The collaborative effect of Teresa Field's creative mind, James Thai's leather craftsmanship, and Lea Aripotch's bronze work created pure magic on the runway. Etchings of flora and woodland creatures, meticulously detailed and burned into smooth ivory leather, left me speechless with their beauty.
While I respected the purpose of Heather Scholl's line, it was not my cup of tea. Scholl uses fashion as a vehicle to "explore the often sexually obsessed nature of queer culture," and seeks to represent the "duality of pain and glamour." The effect was bold and visually loud, with neon pink, electric blues and striking patterns highlighted with sequins, fishnets, and beading.
Lady Gaga came to mind upon seeing Heather McDonald's angular silhouettes, which evoked bones jutting out at the hips. These exaggerated rounded sleeves are trending for Fall, as we've seen in several designer collections, but I'm not yet rushing to this fad.

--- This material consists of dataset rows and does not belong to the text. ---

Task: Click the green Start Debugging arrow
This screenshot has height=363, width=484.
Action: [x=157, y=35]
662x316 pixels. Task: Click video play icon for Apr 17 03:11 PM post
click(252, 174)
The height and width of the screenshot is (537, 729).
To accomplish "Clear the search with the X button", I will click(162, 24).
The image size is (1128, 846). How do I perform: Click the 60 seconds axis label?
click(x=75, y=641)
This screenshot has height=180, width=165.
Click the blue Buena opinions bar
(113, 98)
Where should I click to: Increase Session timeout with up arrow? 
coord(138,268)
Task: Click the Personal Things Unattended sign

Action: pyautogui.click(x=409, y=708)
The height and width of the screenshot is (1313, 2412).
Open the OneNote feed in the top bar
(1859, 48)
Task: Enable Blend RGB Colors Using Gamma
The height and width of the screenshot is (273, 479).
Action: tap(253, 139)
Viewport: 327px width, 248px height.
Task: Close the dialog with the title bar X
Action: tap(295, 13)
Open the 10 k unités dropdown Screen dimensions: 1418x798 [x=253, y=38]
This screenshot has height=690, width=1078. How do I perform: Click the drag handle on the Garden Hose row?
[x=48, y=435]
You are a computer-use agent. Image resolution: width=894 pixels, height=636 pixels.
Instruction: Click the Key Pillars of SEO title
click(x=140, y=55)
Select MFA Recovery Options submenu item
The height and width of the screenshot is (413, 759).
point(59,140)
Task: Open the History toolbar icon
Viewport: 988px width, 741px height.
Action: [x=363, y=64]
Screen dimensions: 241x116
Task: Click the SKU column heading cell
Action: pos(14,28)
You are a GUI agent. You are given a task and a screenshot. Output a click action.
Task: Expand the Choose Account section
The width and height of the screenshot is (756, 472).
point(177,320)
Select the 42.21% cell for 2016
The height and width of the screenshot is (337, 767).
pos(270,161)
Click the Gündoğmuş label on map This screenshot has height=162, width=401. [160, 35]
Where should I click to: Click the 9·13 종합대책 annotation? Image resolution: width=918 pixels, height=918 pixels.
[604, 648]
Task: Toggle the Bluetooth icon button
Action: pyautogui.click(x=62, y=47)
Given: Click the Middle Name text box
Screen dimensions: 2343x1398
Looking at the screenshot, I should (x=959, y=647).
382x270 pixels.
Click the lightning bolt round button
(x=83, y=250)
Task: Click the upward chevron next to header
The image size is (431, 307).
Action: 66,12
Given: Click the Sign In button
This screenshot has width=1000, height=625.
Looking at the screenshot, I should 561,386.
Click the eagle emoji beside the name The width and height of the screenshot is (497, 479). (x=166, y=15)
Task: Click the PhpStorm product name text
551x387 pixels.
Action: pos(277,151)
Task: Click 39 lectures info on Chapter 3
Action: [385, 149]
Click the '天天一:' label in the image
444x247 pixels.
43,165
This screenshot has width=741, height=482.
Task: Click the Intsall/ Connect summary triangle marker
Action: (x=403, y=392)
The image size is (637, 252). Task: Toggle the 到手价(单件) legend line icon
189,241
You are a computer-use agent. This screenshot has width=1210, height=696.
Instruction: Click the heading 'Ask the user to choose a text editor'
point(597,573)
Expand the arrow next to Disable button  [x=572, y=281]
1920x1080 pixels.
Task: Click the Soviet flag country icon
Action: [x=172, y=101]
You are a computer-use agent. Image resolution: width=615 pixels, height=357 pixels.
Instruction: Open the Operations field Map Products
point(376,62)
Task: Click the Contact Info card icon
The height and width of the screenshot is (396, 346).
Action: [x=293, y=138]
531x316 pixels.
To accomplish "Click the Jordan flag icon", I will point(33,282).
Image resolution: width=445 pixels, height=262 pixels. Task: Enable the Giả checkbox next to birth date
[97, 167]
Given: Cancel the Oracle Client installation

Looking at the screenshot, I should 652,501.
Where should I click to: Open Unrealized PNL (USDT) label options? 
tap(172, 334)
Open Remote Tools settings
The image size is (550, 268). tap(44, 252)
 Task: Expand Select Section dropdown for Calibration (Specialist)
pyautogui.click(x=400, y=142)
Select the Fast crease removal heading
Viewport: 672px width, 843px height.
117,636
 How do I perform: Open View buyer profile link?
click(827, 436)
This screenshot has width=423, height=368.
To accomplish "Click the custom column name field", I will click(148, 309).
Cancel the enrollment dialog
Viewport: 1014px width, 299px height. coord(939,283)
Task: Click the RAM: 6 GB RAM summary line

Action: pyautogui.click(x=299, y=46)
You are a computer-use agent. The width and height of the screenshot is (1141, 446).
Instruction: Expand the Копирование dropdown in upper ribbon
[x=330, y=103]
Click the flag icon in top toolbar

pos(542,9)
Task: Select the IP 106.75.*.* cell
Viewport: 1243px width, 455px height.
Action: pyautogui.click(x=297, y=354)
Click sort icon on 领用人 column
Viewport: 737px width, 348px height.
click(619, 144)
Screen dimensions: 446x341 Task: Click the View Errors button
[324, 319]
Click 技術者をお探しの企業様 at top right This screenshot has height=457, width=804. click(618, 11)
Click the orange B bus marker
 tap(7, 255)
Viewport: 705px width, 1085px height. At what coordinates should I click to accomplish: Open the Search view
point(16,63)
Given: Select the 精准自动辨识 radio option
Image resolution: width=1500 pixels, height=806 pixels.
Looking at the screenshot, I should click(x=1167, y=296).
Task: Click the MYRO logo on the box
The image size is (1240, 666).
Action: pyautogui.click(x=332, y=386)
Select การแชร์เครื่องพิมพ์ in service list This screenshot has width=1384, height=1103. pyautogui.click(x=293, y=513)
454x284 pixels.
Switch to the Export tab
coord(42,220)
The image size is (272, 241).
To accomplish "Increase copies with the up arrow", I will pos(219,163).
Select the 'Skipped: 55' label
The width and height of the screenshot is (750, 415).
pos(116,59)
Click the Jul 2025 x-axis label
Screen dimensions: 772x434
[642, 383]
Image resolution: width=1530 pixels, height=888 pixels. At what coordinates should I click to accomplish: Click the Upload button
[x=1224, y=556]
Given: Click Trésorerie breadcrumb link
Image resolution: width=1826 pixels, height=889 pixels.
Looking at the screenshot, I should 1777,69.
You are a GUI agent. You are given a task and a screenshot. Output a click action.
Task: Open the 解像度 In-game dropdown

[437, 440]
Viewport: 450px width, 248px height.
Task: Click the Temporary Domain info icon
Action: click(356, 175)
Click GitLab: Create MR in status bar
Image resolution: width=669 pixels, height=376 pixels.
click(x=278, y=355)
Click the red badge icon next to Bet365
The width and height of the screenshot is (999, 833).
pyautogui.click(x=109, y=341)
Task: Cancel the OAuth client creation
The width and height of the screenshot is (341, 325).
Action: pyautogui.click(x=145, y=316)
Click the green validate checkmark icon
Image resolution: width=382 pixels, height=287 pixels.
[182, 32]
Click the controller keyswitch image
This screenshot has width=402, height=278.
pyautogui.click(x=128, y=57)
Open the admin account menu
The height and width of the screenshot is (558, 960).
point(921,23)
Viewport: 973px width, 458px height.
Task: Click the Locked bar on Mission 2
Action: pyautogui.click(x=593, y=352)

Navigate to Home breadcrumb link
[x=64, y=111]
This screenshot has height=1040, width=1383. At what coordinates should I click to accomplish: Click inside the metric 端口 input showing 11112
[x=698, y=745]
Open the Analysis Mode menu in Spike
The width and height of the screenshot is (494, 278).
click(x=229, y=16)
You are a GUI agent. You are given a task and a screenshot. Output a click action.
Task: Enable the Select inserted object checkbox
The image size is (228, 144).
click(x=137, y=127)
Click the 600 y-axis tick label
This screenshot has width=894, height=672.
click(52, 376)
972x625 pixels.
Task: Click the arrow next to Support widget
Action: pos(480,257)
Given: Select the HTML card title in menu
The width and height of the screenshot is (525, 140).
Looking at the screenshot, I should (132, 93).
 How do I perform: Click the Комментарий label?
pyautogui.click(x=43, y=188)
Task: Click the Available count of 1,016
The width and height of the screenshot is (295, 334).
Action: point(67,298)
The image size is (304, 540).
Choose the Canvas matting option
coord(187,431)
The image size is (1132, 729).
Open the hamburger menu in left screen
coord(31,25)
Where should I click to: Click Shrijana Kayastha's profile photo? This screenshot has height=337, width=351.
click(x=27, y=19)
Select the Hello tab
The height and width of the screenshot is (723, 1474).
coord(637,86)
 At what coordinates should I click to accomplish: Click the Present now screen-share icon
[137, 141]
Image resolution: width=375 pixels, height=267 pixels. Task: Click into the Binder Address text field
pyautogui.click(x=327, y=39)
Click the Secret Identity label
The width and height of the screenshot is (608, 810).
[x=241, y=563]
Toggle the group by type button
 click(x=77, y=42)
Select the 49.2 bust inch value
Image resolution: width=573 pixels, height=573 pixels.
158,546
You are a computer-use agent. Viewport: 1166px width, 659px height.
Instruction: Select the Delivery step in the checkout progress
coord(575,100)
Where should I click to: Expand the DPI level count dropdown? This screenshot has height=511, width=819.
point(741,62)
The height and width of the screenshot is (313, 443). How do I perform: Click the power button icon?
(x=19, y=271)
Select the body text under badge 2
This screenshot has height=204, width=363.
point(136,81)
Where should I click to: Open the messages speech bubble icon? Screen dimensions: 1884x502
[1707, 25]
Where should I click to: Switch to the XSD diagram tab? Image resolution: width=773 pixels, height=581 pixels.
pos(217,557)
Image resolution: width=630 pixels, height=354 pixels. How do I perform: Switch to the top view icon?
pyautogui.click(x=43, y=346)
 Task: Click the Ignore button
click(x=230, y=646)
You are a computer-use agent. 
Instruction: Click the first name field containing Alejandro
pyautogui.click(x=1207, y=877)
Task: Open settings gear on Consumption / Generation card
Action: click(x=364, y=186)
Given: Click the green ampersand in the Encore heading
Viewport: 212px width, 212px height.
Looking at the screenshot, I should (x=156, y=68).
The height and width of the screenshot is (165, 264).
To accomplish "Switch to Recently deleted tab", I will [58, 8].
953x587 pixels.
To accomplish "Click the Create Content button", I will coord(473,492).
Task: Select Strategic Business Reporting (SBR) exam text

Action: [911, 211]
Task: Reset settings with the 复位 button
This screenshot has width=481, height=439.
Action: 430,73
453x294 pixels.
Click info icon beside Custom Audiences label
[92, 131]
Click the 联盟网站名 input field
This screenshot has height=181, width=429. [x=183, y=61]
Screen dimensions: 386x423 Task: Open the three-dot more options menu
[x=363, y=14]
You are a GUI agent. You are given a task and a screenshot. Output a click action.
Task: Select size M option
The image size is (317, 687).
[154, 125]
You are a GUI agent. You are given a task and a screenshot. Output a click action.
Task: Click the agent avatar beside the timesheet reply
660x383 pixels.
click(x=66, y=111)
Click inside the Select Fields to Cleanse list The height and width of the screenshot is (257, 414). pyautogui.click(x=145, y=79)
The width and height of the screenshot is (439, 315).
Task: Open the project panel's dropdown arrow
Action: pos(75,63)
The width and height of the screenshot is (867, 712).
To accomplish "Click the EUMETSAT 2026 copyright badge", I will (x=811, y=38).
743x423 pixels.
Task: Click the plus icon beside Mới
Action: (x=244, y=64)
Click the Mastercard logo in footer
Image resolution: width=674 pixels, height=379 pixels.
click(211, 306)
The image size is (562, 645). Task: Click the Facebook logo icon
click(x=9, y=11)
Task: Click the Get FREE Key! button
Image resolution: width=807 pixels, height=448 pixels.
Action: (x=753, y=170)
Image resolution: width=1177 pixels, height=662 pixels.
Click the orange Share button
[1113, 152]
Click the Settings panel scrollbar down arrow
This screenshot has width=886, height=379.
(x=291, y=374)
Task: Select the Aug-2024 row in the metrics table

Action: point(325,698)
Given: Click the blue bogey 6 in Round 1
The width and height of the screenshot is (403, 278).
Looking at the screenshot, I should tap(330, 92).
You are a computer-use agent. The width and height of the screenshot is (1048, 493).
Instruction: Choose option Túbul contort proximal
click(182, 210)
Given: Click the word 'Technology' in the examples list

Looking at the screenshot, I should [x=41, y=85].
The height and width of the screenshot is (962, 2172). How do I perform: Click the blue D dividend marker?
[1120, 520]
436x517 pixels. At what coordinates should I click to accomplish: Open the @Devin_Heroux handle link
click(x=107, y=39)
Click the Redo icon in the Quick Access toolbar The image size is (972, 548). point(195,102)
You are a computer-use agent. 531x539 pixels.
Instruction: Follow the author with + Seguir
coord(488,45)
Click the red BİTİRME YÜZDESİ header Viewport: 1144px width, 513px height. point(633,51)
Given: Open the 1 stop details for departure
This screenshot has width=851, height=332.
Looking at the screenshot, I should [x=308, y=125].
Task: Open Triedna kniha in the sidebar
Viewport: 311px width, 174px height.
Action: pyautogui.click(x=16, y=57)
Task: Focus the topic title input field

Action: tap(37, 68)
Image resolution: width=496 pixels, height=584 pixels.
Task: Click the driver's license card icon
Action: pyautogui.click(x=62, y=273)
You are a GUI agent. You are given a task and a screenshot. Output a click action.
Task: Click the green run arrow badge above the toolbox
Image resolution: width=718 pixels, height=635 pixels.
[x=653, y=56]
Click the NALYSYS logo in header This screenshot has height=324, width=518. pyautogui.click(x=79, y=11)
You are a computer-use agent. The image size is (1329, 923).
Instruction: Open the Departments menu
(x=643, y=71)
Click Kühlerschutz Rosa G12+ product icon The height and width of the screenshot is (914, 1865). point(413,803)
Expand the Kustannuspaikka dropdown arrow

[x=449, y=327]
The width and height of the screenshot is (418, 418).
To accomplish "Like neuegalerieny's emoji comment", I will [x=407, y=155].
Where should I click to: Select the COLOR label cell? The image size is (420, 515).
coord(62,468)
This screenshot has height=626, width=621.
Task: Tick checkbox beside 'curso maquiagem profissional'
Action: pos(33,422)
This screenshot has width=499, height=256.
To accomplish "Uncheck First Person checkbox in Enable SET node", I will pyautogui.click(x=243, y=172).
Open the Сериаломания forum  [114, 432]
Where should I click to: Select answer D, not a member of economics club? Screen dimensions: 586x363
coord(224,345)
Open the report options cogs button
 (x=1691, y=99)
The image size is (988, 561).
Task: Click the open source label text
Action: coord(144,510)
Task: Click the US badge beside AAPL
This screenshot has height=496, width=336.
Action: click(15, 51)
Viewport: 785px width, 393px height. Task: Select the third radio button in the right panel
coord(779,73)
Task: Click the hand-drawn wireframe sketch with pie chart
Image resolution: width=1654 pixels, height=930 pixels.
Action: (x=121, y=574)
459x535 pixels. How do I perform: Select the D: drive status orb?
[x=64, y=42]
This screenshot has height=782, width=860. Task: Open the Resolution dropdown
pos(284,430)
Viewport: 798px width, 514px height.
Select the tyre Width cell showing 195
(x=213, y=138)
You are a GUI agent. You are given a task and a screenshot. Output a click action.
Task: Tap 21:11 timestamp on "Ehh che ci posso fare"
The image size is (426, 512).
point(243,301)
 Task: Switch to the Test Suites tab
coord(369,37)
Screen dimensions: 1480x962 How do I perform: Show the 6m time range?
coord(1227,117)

Is it just me, or do they look like Popeye's arms after ingesting some spinach? Perhaps come fall I'll have a different opinion.
Lastly, Qian Xie's beautiful metallic-hued, latticed leather coats, paired with heavy buckles and soft winter furs, conjured images of armored knights and maidens from The Game of Thrones. But who isn't obsessed with Winterfell and the Starks nowadays?